Coronavirus, università Oxford: "Vaccino entro l'anno possibile ma non certo"
Mentre continuano le fasi della sperimentazione, i ricercatori sono ottimisti ma con le dovute cautele sulla distribuzione a partire da novembre
"E' possibile ma non certo" che il vaccino per il Covid-19 sviluppato dall'università di Oxford sia disponibile entro l'anno. Lo afferma Sarah Gilbert, uno dei principali ricercatori dell'università, commentando i primi risultati dei test. Per esser distribuito entro la fine dell'anno "il vaccino dovrà funzionare anche nei prossimi test, essere prodotto in grande quantità e le agenzie regolatorie dovranno approvarlo per un uso di emergenza".
La prima fase della sperimentazione su circa mille persone, hanno scritto i ricercatori su Lancet, ha mostrato una buona risposta immunitaria dopo due dosi, che non cala dopo quasi due mesi.

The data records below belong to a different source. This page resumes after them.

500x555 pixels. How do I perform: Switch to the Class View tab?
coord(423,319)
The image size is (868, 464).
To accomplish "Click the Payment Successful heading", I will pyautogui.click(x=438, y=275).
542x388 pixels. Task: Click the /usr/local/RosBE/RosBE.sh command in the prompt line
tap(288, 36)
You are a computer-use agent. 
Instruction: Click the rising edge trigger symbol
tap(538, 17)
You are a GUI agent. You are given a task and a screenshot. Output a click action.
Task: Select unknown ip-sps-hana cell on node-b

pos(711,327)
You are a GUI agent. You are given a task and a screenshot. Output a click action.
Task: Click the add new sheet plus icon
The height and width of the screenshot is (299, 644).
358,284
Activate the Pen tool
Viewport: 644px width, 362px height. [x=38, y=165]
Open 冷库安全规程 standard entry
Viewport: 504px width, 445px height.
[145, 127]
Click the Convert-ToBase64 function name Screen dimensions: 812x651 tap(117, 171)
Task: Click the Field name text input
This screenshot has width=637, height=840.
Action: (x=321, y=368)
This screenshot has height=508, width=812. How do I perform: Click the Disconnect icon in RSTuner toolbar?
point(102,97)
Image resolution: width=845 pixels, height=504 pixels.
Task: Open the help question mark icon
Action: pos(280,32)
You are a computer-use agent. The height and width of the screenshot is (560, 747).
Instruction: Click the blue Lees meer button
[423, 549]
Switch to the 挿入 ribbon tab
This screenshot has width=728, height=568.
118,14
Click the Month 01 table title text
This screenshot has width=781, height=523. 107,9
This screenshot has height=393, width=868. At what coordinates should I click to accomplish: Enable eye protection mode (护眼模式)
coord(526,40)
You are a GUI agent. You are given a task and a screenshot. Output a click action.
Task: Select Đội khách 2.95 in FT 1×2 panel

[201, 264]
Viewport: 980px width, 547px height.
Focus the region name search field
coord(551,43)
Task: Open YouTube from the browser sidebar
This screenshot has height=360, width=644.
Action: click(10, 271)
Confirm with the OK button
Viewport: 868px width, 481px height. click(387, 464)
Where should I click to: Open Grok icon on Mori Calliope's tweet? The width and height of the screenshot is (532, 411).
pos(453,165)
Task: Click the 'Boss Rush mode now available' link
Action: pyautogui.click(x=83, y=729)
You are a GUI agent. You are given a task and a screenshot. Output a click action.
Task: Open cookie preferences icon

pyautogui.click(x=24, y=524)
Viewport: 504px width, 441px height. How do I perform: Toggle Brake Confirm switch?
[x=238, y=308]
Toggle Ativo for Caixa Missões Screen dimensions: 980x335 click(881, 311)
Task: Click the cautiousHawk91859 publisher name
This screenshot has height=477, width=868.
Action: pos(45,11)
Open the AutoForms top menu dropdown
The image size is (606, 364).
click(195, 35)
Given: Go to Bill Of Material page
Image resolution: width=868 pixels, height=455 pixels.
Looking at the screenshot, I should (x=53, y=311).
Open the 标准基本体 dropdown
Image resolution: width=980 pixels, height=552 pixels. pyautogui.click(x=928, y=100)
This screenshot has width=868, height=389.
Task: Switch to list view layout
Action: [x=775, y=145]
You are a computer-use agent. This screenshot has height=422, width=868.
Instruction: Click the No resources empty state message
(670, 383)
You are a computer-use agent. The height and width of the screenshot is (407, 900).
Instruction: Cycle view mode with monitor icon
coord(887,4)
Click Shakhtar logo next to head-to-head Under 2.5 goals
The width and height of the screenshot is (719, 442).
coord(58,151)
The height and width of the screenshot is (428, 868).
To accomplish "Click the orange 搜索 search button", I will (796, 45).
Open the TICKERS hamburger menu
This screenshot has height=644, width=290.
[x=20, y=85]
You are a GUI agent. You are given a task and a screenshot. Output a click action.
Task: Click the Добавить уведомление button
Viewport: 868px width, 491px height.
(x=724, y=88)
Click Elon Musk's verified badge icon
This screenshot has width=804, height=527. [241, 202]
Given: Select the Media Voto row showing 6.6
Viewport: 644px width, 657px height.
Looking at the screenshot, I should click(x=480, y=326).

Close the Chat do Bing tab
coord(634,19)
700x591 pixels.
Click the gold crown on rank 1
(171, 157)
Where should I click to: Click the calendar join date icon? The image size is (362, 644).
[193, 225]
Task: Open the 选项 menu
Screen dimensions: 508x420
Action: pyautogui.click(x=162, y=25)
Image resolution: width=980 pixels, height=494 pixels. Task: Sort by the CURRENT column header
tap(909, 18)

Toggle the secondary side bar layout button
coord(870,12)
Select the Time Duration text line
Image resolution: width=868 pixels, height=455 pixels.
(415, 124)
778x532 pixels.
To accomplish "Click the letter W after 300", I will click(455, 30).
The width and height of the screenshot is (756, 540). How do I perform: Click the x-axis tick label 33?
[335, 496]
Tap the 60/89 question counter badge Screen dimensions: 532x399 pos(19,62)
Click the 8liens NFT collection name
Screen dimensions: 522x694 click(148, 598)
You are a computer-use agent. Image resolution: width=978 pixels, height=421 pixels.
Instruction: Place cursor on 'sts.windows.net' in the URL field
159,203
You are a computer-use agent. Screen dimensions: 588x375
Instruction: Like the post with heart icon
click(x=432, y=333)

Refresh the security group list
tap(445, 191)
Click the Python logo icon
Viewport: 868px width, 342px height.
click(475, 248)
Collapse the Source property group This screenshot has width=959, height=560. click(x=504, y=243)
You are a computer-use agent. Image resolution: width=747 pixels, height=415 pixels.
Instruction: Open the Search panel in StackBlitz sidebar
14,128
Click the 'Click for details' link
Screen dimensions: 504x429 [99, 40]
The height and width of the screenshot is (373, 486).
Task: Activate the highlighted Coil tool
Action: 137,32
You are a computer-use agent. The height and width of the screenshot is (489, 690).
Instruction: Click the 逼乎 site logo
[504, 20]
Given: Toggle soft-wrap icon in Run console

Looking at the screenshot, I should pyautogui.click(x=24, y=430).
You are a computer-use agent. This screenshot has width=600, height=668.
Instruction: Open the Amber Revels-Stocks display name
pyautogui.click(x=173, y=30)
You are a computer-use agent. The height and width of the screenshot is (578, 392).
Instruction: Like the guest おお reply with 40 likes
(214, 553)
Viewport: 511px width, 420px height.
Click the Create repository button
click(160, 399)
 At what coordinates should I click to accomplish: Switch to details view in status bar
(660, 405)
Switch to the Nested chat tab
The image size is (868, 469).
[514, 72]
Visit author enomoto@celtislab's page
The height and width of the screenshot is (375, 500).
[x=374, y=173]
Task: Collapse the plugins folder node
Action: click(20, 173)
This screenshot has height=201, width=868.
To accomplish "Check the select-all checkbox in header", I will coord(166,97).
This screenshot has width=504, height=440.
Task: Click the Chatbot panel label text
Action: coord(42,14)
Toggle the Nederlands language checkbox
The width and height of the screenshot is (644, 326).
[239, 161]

Le prossime sperimentazioni, su un numero maggiore di pazienti, dovranno dimostrare che ci sia un'effettiva protezione.
"La fine dell'anno per la distribuzione del vaccino è una possibilità, ma non c'è assolutamente certezza, perché devono avvenire tre cose - ha ribadito -. Il vaccino deve funzionare anche nei prossimi test, deve essere prodotto in grande quantità e le agenzie regolatorie devono approvarlo per un uso di emergenza. Tutte e tre queste cose devono avvenire contemporaneamente per vedere un gran numero di persone vaccinate".
Intanto c'è entusiasmo all'Irbm, l'azienda alle porte di Roma che sta producendo le dosi del vaccino contro il Covid-19 studiato a Oxford. Dopo la pubblicazione dei primi risultati su Lancet, resta il clima di giubilo, "anche se sappiamo bene che il percorso è ancora lungo, per affermare che è fatta ci vorranno mesi", ha detto in un'intervista al Corriere della Sera Piero Di Lorenzo, amministratore delegato e presidente della società. "Ci vuole grandissima prudenza, non siamo al verdetto finale. Siamo moderatamente ottimisti - ha spiegato -. Avere toni trionfalistici non ha senso".
Però "siamo orgogliosi di appartenere a una squadra che è una macchina da guerra, assieme all'azienda AstraZeneca e al governo italiano. Quando è stato paventato il rischio di non poter andare avanti con l'ultima fase della sperimentazione per mancanza di volontari in Gran Bretagna, l'industria non ha esitato a triplicare gli investimenti e ha allargato i test a Brasile e Sudafrica con 10mila volontari sani ciascuno". La Irbm si è messa a disposizione, "siamo un sito di ricerca, ma ora produciamo le dosi per la fase 3 e se necessario quelle su scala industriale". Oxford "ha messo a punto l'inoculo virale, cioè la parte di vaccino contro il virus. Noi inseriamo questo materiale in un adenovirus, nostra expertise, che gli fa da navetta. Poi mettiamo il liquido nelle fiale". Se tutto va bene, "il candidato potrebbe diventare vaccino e ottenere l'autorizzazione da parte delle agenzie del farmaco, entro la fine di settembre. A novembre potrebbero essere pronte le prime dosi per i più fragili".